[Data to process]
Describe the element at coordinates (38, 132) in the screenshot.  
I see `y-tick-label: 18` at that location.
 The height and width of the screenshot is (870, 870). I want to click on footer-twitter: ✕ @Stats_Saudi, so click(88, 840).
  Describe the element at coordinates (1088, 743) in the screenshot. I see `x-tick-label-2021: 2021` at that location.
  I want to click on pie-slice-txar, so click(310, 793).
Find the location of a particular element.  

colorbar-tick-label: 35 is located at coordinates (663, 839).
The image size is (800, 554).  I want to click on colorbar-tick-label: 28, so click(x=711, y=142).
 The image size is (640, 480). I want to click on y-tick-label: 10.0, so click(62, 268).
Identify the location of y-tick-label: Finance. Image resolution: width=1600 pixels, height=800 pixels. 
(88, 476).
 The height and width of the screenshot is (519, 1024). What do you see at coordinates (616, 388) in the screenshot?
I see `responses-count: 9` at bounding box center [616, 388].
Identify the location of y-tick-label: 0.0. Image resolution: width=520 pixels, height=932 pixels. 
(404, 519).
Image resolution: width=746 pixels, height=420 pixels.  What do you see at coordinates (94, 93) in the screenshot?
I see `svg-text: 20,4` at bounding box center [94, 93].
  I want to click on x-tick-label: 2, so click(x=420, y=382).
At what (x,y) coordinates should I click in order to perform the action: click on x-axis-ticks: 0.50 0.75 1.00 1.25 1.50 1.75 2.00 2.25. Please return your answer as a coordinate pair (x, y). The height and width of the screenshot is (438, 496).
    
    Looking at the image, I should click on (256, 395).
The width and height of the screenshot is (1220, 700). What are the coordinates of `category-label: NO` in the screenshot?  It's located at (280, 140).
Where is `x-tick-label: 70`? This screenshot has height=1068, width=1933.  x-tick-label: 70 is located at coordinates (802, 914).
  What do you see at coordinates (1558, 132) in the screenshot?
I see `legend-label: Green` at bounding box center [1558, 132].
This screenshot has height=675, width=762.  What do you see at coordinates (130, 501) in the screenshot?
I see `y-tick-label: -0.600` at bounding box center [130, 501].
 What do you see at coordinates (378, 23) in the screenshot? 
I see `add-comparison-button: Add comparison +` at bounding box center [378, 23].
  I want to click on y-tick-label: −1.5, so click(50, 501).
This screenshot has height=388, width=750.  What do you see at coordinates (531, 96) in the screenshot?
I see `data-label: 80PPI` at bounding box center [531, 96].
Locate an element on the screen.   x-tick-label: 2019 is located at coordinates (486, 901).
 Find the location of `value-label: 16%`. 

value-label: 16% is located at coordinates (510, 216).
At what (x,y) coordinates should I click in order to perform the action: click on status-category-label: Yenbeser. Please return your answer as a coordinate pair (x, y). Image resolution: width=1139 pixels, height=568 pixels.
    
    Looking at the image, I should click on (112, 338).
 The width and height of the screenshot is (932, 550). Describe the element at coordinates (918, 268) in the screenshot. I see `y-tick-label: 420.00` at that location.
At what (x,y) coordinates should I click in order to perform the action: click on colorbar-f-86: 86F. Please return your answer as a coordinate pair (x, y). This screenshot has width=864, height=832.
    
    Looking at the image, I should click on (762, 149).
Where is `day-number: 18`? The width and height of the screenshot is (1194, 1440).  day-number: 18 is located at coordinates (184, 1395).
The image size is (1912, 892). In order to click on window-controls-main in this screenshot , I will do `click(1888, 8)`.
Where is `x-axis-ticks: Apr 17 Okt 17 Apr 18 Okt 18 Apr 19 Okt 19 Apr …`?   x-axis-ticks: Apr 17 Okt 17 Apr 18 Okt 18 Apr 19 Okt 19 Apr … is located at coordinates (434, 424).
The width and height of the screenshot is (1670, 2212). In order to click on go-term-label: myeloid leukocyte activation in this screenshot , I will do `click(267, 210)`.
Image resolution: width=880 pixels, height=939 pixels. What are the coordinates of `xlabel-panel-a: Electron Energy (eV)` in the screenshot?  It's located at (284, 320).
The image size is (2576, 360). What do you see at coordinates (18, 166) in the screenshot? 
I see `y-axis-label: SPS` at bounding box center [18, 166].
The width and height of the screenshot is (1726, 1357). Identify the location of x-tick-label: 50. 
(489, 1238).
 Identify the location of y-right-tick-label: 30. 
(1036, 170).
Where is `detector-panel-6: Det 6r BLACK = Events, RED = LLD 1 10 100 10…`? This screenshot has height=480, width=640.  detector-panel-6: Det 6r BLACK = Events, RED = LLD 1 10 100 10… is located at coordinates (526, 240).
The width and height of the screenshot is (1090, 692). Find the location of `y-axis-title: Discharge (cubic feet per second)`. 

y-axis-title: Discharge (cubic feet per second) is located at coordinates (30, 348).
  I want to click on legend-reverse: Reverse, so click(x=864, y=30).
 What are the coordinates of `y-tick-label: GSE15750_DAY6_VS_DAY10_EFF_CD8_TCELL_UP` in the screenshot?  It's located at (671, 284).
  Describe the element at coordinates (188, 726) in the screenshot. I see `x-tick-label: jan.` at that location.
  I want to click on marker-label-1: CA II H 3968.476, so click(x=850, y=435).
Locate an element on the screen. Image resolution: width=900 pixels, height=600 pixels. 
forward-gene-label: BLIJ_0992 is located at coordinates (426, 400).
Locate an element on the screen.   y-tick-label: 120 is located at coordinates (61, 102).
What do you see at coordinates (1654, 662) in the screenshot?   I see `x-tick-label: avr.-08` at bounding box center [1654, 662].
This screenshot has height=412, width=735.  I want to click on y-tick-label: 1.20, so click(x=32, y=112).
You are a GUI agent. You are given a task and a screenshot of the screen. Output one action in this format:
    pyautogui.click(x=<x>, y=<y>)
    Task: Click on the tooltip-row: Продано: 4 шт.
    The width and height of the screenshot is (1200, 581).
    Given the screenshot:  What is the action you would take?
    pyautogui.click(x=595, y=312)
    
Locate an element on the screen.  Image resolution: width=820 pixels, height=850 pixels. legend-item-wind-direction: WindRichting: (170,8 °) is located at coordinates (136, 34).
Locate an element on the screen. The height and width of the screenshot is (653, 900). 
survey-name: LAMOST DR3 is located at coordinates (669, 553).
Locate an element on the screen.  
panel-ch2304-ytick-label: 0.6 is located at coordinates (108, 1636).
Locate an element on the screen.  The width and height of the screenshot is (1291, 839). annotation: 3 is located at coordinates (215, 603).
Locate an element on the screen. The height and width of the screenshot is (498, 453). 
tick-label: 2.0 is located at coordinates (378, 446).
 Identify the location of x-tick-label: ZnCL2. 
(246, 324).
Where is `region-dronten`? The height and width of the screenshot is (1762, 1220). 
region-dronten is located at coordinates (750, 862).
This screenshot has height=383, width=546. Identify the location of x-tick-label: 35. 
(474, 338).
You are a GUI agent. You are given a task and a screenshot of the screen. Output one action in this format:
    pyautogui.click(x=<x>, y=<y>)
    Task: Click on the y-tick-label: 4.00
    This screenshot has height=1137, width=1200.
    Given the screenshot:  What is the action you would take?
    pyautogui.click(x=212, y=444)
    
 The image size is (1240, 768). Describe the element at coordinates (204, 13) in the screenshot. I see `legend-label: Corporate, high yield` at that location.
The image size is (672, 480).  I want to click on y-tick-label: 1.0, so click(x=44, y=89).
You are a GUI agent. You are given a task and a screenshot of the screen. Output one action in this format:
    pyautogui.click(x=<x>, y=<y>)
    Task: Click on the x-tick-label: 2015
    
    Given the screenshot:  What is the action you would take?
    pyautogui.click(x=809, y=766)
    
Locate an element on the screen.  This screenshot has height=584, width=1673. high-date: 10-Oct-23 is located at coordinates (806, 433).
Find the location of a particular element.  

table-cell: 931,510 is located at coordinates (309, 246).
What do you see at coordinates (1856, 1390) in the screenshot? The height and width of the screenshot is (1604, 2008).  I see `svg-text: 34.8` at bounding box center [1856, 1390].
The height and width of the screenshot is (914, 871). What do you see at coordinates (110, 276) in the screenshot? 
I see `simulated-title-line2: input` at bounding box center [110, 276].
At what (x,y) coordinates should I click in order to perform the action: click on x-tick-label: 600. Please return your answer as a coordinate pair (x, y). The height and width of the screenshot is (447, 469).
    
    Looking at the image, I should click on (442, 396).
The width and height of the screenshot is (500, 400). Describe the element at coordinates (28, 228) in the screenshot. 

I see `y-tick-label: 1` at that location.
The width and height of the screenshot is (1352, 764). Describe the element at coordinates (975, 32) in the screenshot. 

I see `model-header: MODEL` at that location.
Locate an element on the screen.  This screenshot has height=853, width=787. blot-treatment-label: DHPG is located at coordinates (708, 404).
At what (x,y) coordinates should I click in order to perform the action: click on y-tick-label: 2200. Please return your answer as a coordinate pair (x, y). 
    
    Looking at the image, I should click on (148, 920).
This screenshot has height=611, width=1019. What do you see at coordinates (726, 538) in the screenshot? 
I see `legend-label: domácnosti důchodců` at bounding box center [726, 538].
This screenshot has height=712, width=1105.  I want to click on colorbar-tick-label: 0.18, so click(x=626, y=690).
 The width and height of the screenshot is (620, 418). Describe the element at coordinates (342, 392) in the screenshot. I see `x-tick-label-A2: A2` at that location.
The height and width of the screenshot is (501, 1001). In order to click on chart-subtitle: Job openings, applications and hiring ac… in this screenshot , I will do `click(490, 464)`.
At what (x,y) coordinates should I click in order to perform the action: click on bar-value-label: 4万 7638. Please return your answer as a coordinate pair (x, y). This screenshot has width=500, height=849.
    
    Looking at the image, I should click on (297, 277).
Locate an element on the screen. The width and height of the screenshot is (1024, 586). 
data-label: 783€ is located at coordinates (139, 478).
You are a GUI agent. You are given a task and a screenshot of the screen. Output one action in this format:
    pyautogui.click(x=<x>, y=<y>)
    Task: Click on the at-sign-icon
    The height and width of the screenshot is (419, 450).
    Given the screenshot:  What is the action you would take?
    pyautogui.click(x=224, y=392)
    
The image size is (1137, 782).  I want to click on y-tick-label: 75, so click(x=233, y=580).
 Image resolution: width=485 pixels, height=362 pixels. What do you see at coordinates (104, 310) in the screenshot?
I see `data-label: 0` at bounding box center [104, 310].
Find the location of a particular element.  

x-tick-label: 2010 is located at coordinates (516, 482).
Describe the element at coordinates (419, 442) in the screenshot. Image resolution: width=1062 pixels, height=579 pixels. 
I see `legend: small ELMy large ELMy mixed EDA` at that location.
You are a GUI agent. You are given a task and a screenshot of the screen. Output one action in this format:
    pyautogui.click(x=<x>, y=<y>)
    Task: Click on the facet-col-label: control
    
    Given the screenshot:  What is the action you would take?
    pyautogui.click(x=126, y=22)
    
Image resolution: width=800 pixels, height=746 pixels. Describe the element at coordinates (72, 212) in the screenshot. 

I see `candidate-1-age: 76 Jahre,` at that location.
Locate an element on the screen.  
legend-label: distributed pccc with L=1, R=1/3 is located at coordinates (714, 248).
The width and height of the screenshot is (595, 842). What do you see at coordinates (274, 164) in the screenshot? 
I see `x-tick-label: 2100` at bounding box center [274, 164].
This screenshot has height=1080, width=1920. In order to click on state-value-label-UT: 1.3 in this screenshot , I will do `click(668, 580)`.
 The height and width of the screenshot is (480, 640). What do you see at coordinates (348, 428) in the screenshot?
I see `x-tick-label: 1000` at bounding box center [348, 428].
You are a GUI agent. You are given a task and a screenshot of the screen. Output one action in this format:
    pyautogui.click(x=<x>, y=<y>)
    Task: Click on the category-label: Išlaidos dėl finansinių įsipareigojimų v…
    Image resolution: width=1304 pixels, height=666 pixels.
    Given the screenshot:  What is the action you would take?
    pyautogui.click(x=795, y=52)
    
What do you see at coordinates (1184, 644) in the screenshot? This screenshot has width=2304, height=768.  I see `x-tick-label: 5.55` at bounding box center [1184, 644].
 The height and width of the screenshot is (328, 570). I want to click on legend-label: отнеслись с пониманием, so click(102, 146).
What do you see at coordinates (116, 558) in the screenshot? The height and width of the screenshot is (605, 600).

[Work order] Please copy out the entries running from the line containing "The width and height of the screenshot is (1670, 2212)." through the line containing "coordinates (526, 240).", reproducing each one word for word.

[Solution for this task]
The width and height of the screenshot is (1670, 2212). In order to click on go-term-label: myeloid leukocyte activation in this screenshot , I will do `click(267, 210)`.
Image resolution: width=880 pixels, height=939 pixels. What are the coordinates of `xlabel-panel-a: Electron Energy (eV)` in the screenshot?  It's located at (284, 320).
The image size is (2576, 360). What do you see at coordinates (18, 166) in the screenshot? 
I see `y-axis-label: SPS` at bounding box center [18, 166].
The width and height of the screenshot is (1726, 1357). Identify the location of x-tick-label: 50. 
(489, 1238).
 Identify the location of y-right-tick-label: 30. 
(1036, 170).
Where is `detector-panel-6: Det 6r BLACK = Events, RED = LLD 1 10 100 10…`? This screenshot has height=480, width=640.  detector-panel-6: Det 6r BLACK = Events, RED = LLD 1 10 100 10… is located at coordinates (526, 240).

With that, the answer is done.